Among the entries below, find the lines with "computer" and copy them.
╭──
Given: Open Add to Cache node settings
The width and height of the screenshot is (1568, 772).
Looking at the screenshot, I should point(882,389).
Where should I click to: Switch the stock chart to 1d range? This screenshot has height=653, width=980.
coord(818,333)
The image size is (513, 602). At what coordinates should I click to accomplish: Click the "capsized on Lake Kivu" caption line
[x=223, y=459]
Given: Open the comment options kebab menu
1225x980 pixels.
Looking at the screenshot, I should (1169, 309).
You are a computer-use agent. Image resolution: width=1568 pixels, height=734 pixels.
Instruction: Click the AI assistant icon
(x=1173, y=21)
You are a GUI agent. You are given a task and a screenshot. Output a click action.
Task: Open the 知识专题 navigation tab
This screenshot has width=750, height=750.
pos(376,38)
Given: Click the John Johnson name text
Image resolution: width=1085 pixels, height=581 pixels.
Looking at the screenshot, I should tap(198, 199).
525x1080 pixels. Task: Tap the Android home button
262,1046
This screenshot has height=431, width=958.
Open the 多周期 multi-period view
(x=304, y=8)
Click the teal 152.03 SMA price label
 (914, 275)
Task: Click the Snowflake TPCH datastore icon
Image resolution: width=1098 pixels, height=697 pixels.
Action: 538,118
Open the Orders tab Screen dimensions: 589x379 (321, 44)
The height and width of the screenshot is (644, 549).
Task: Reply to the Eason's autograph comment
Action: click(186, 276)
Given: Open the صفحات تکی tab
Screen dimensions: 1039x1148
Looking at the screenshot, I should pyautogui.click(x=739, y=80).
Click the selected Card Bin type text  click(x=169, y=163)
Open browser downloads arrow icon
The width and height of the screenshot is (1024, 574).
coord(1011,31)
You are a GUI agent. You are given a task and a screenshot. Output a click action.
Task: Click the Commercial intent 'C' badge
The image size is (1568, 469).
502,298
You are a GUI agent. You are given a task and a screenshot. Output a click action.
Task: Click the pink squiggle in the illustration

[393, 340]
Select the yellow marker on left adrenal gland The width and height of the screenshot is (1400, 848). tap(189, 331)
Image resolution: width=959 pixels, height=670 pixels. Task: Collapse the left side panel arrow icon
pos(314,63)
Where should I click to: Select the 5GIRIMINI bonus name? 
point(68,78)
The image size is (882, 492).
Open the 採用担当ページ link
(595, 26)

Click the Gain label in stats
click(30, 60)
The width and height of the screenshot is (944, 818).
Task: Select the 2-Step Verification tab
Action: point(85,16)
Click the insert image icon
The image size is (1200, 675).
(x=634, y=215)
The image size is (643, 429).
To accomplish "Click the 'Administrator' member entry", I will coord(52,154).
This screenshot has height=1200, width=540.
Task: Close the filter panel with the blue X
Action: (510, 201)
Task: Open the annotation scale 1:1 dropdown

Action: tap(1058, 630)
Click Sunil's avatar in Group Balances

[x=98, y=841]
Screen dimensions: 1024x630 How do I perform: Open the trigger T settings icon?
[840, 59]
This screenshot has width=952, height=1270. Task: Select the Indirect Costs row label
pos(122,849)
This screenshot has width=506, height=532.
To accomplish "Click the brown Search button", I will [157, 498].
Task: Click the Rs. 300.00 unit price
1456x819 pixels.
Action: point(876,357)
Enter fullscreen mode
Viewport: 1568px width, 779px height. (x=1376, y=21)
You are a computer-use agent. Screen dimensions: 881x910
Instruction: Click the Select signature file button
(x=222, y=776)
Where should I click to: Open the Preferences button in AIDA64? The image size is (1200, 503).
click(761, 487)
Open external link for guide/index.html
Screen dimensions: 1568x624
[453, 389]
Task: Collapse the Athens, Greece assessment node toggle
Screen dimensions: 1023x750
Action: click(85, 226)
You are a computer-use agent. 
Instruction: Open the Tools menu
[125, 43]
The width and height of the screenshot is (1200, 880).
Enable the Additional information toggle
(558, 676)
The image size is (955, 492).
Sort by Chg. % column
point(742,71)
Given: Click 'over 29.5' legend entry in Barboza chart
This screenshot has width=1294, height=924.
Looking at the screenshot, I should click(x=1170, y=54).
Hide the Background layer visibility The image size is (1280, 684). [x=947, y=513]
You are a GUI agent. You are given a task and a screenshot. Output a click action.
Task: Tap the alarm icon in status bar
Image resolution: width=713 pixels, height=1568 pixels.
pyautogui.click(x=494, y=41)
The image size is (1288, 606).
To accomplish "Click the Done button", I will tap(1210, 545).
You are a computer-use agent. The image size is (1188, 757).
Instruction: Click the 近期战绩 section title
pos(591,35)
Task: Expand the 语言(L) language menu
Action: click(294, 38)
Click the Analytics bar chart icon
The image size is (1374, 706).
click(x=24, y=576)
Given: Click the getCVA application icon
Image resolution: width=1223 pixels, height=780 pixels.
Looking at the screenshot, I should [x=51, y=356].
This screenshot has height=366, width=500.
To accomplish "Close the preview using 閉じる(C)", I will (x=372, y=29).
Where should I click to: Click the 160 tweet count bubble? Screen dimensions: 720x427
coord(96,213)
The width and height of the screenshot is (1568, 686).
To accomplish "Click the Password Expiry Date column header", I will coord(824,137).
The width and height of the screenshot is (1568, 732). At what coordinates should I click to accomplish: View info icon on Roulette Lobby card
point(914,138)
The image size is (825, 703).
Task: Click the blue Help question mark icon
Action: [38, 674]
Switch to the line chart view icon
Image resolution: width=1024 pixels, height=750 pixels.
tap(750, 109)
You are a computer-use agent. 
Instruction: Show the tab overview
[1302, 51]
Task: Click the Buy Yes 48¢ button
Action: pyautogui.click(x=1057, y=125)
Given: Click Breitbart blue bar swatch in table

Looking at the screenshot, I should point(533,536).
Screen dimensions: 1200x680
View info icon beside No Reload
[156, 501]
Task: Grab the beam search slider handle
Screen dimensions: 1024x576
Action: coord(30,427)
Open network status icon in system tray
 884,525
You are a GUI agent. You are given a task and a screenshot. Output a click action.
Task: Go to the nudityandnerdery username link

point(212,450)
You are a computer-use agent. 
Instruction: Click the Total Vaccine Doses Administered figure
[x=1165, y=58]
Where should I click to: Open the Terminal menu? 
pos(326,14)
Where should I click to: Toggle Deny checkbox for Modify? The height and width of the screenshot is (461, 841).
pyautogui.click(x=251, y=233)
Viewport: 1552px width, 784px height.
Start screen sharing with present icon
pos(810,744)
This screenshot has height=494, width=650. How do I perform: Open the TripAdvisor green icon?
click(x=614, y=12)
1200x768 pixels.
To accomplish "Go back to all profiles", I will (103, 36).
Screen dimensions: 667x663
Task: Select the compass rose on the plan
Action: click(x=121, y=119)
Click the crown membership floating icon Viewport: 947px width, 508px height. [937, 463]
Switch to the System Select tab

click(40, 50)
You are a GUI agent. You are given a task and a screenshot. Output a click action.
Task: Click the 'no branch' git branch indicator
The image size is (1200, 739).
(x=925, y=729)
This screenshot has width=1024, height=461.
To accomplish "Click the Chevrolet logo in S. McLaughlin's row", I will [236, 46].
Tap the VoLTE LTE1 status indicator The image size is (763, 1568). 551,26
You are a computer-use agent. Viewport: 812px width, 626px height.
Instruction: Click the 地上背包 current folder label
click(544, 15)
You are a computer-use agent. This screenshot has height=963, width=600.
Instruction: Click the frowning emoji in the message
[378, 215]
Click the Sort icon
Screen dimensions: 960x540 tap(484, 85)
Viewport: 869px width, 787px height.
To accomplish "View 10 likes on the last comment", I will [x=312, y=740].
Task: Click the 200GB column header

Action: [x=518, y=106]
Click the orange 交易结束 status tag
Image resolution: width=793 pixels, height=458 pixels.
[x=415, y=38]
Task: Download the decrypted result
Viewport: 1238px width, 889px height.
╰──
Answer box
You are a computer-use agent. Image resolution: width=1568 pixels, height=734 pixels.
You are a computer-use agent. Screen dimensions: 881x910
You are a computer-use agent. 
You are a computer-use agent. The image size is (1188, 757).
You are a computer-use agent. 
You are a computer-use agent. 
You are a computer-use agent. Viewport: 812px width, 626px height.
You are a computer-use agent. This screenshot has height=963, width=600.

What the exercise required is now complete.